In another commercial, the camera pans across a room littered with cups and empty liquor and beer bottles then settles on the face of a young girl. Her eyes are open, and her breathing is audible. Then it isn’t.
Gardner said he has heard some feedback that the commercials are too harsh, so he reached out to people who have been directly affected by the issue. Steve Sciascia, mayor of Harrisburg, is one of those people.
Sciascia’s 19-year-old son was killed in a 2011 wreck in which he was a passenger. The teen’s friend was driving and had been drinking.
“I said, ‘Steve, look at the ad,’ and I said, ‘Is it too tough?’” Gardner said. “He said, ‘Let me tell you what too tough is, you get a call at 3 o’clock in the morning from somebody you don’t even know who says your son’s dead.’ He said, ‘That’s tough.’”
Gardner said he also has had feedback that the commercials are prompting parents to talk to their children — one of the goals of the campaign and the focus of a second series of commercials the team released.
“It’s really not a teacher’s responsibility or my responsibility, other than my grandchildren,” Gardner said. “It’s your responsibility to talk to your own child about it. Our second series of ads were really designed to sit down and talk to your children about it.”
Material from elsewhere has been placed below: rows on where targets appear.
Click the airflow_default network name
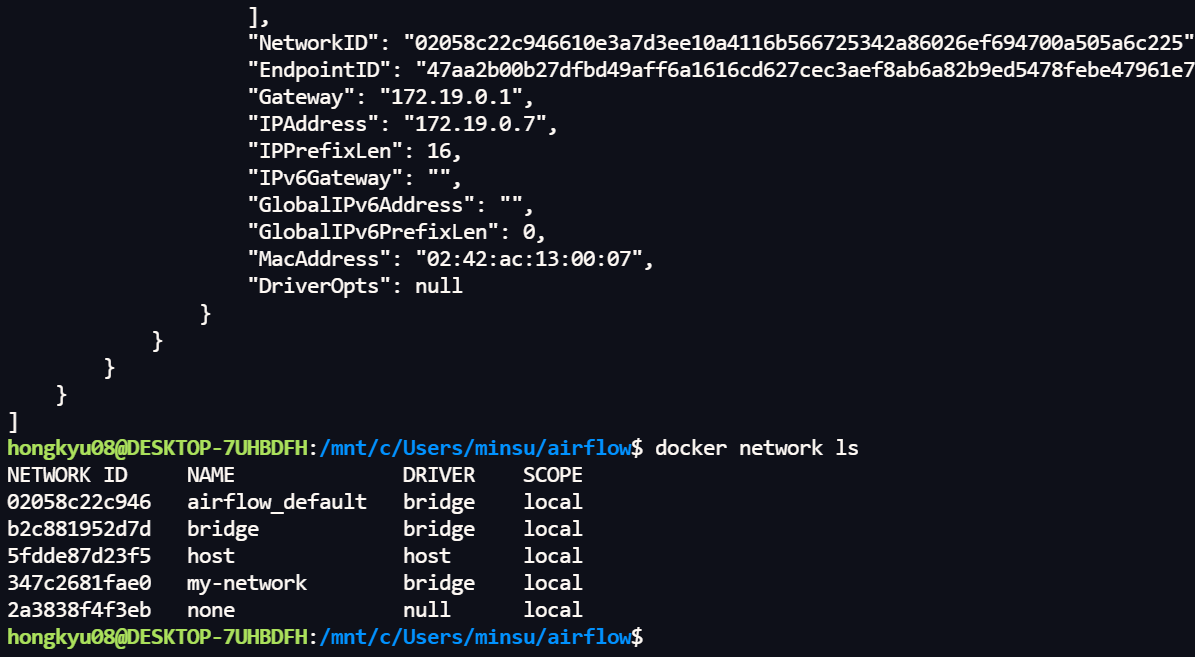Image resolution: width=1195 pixels, height=657 pixels. coord(277,502)
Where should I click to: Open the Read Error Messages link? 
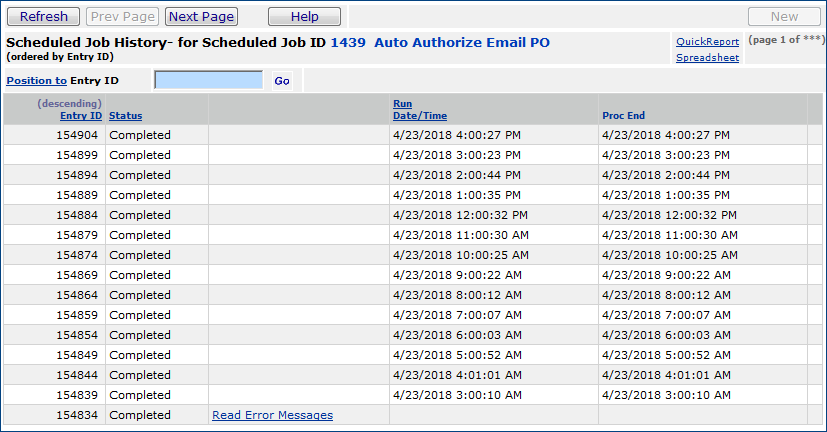[x=272, y=415]
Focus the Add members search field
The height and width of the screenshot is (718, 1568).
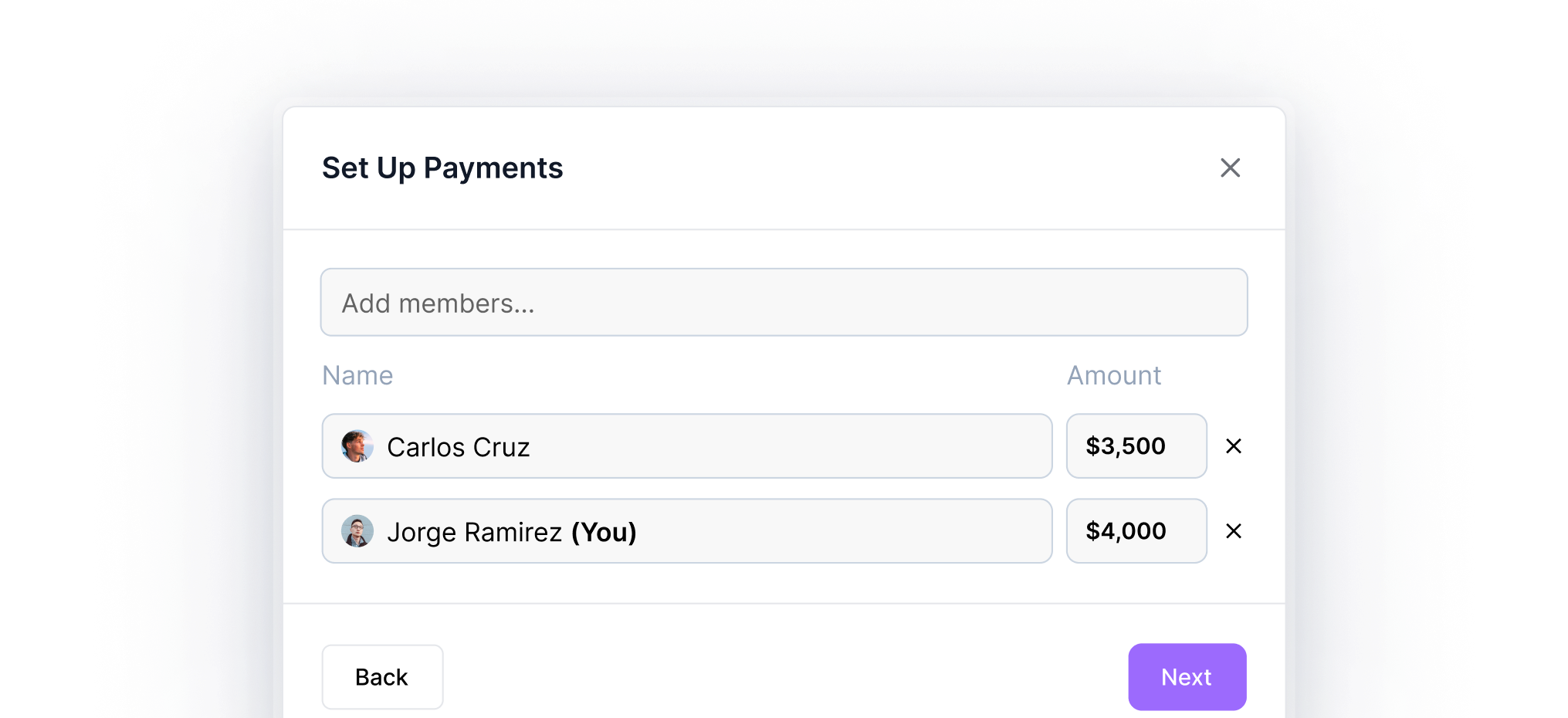784,303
Luther Snyder, director of NC Initiative to Reduce Underage Drinking, said Talk it Out aims to reach parents and youth any way it can to encourage that discussion, including Pandora and Facebook.
“We’re on the airwaves, we are trying to get on the phone, we are trying to get every way you can to spread the message, primarily to the parents to talk to your kids about underage drinking,” he said. “The conversation is going to be happening out there; if the parents are not in the conversation with the child, they are out of the game. They are just out of it.
“We want to arm them, especially with facts,” Snyder said. “Now we have good facts.”